In 1861, Clemens’ brother Orion was appointed secretary to the territorial governor of Nevada. Clemens jumped at the offer to accompany Orion on his western adventure. He spent his first year in Nevada prospecting for a gold or silver mine but was no more successful than the vast majority of would-be miners. In need of money, he accepted a job as reporter for a Virginia City, Nevada, newspaper called the Territorial Enterprise. His articles covering the bustling frontier-mining town began to appear on this day in 1862. Like many newspapermen of the day, Clemens adopted a pen name, signing his articles with the name Mark Twain, a term from his old river boating days.
Clemens’ stint as a Nevada newspaperman revealed an exceptional talent for writing. In 1864, he traveled farther West to cover the booming state of California. Fascinated by the frontier life, Clemens drew on his western experiences to write one of his first published works of fiction, the 1865 short story “The Celebrated Jumping Frog of Calaveras County.” The success of this classic western tall tale catapulted Clemens out of the West, and he became a world-hopping journalist for a California newspaper.

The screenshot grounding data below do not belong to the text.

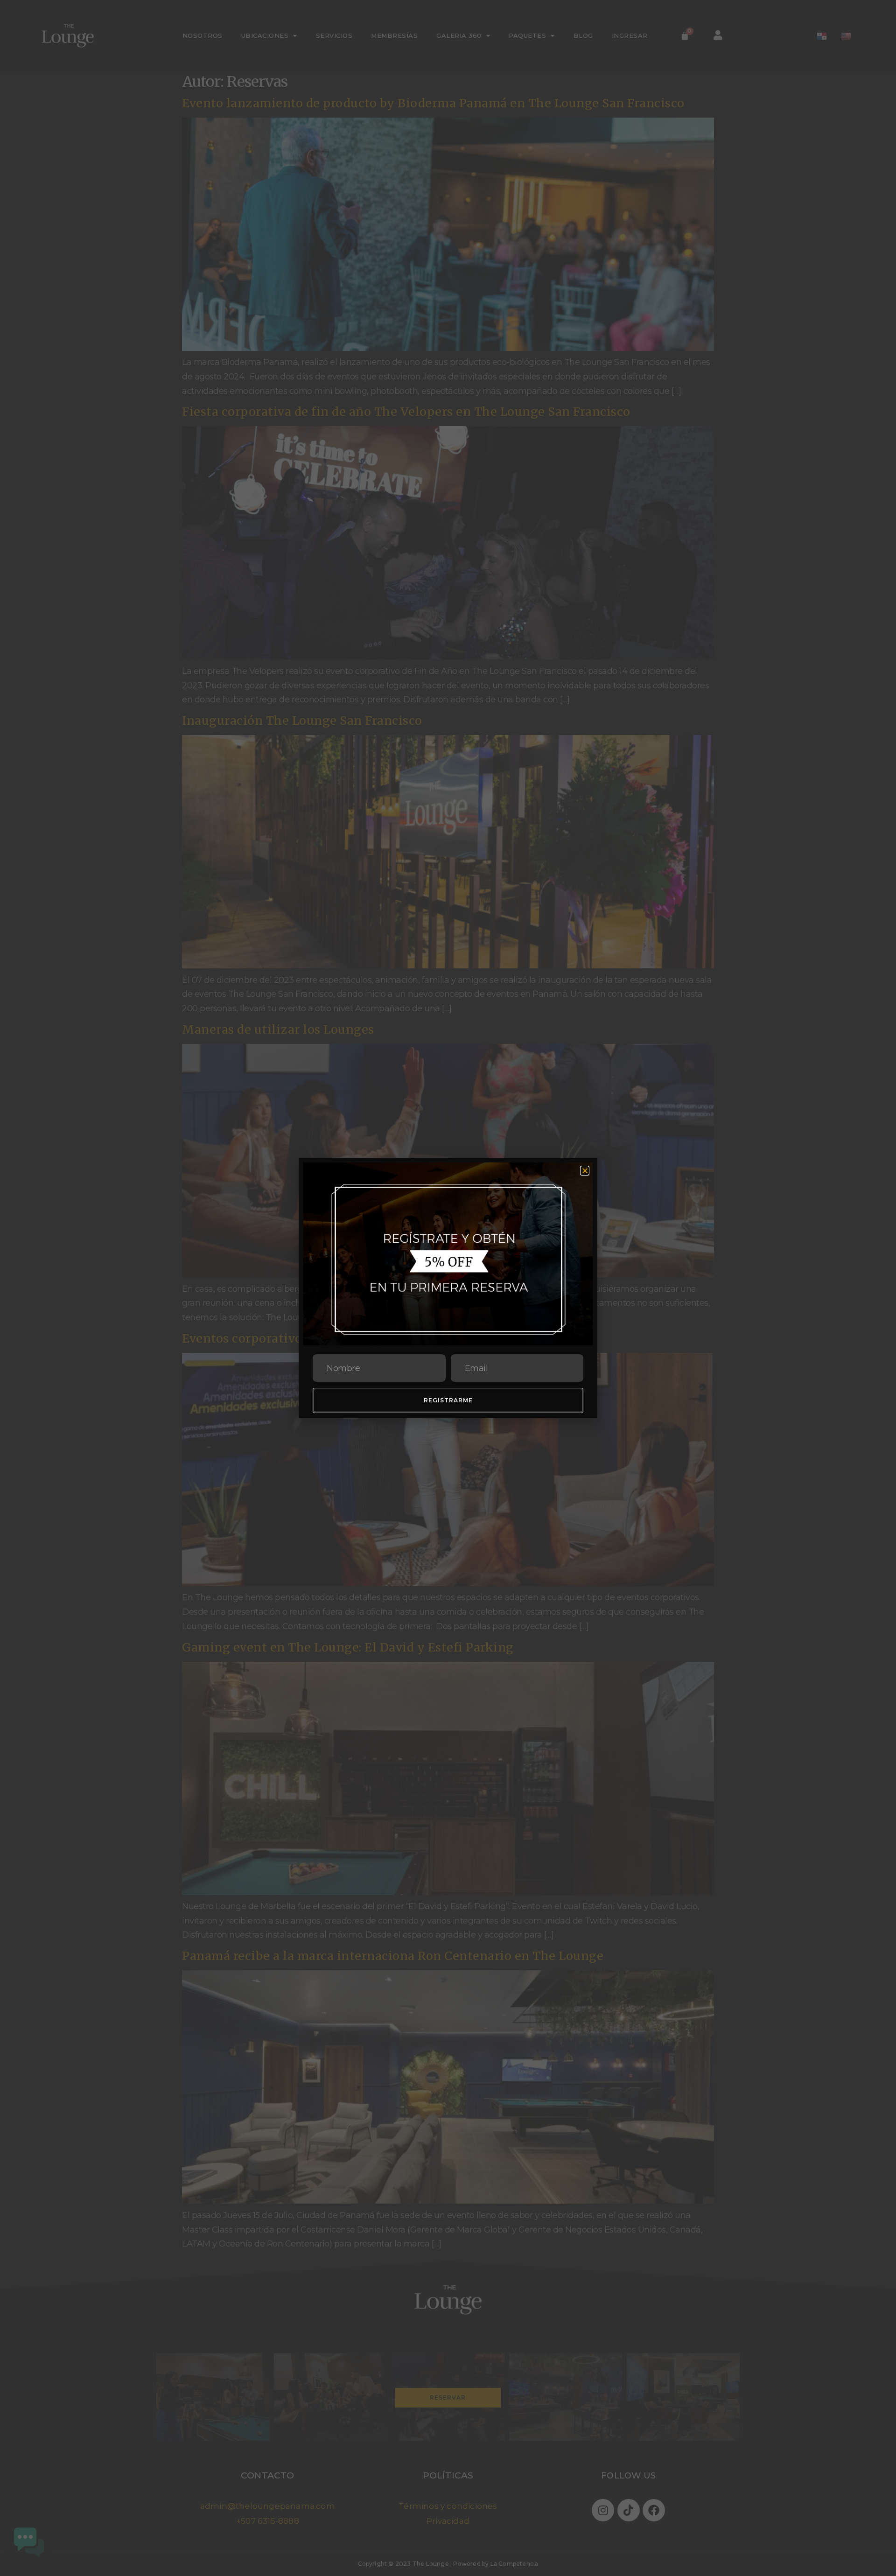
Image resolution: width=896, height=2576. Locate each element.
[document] (448, 1288)
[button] (584, 1170)
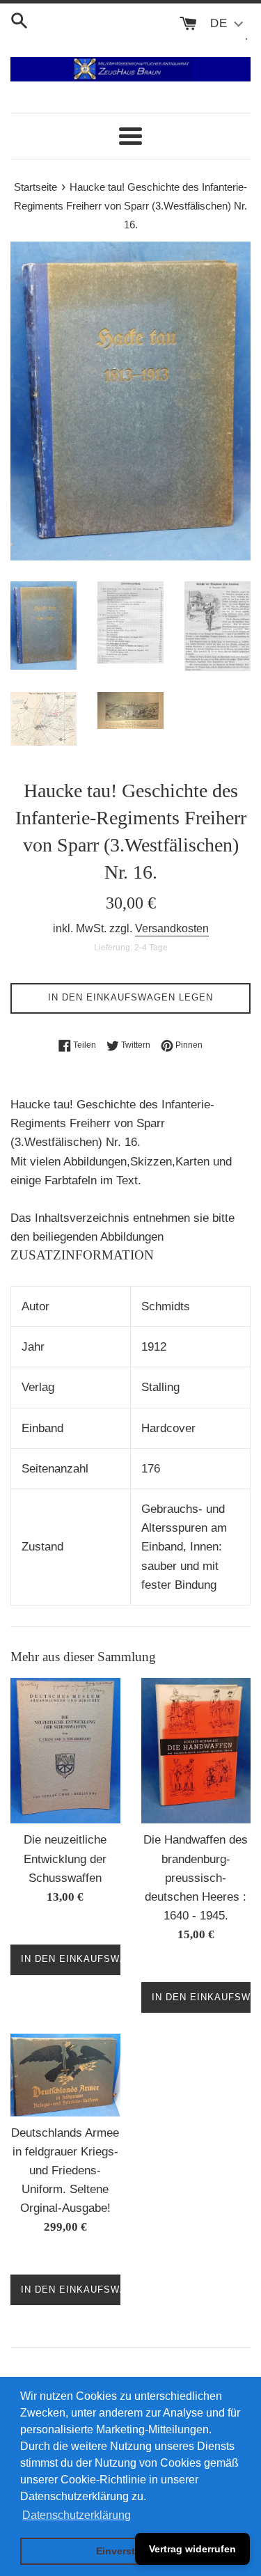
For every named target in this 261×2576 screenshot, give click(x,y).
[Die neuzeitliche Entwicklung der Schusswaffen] (65, 1750)
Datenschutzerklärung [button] (76, 2515)
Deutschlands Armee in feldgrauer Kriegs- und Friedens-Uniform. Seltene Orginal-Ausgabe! (65, 2170)
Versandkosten (172, 928)
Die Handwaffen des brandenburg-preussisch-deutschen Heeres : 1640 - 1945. (195, 1877)
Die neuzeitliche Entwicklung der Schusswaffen (65, 1858)
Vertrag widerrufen (192, 2548)
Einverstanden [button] (130, 2551)
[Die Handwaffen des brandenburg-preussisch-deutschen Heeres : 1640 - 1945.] (196, 1750)
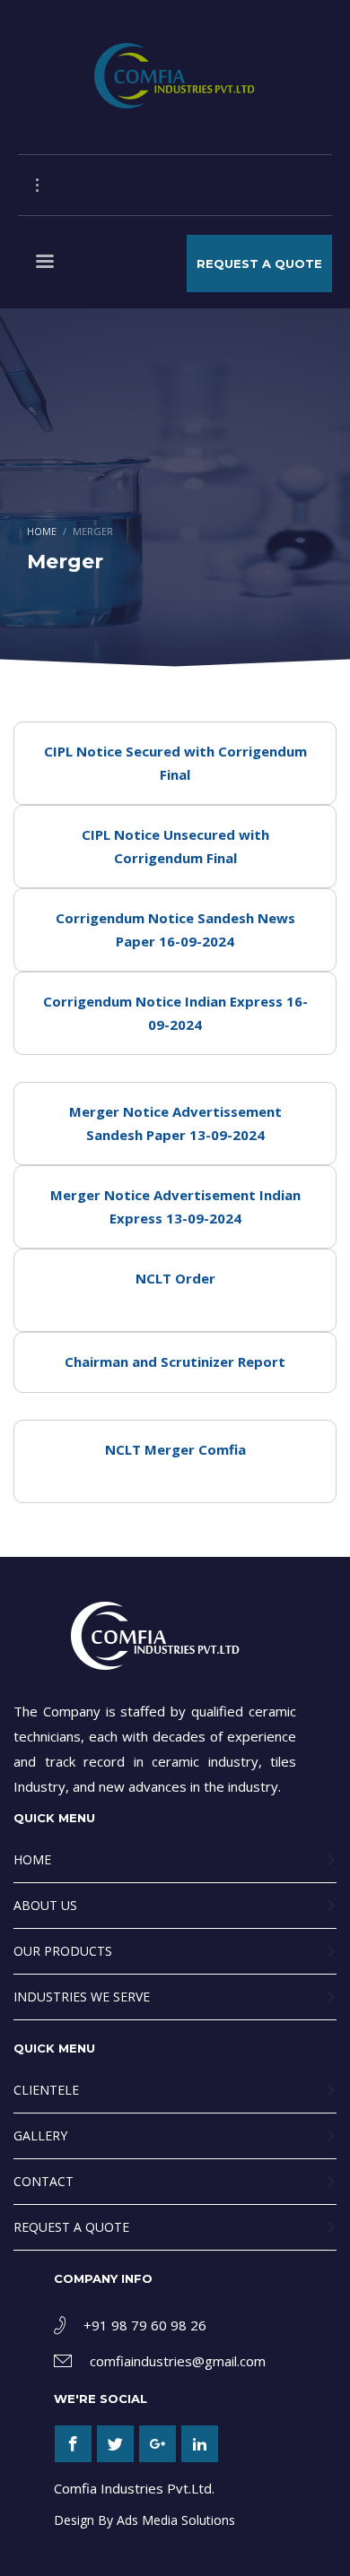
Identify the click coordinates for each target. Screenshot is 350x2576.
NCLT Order (175, 1278)
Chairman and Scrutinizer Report (175, 1361)
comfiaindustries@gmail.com (178, 2361)
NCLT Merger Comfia (175, 1449)
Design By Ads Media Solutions (144, 2519)
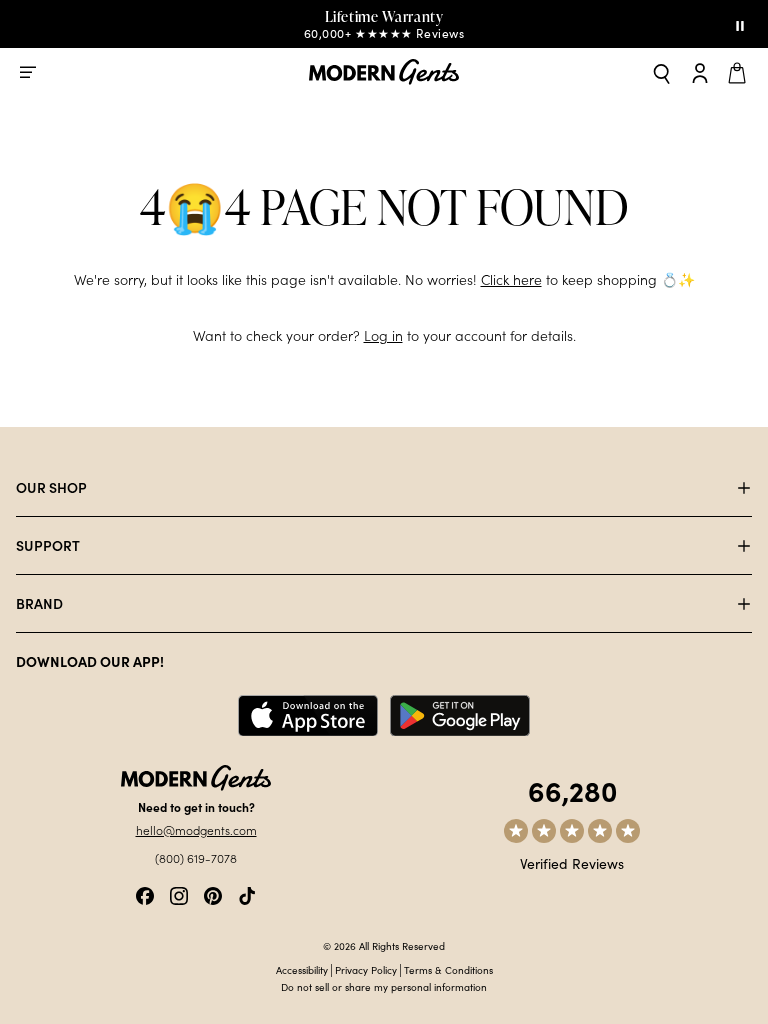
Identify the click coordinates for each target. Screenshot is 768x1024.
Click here (511, 279)
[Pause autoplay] (740, 24)
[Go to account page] (700, 72)
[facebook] (145, 893)
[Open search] (662, 72)
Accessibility (302, 970)
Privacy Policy (366, 970)
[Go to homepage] (384, 72)
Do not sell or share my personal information (384, 987)
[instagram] (179, 893)
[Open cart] (740, 72)
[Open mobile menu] (28, 72)
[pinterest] (213, 893)
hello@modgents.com (196, 830)
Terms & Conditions (448, 970)
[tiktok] (247, 893)
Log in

In 1869, Clemens settled in Buffalo, New York, and later in Hartford, Connecticut. All told, Clemens spent only a little more than five years in the West, and the majority of his subsequent work focused on the Mississippi River country and the Northeast. As a result, Clemens can hardly be defined as a western writer. Still, his 1872 account of his western adventures, Roughing It, remains one of the most original and evocative eyewitness accounts of the frontier ever written. More importantly, even his non-western masterpieces like Tom Sawyer (1876) and Huckleberry Finn (1884) reflected a frontier mentality in their rejection of eastern pretentiousness and genteel literary conventions.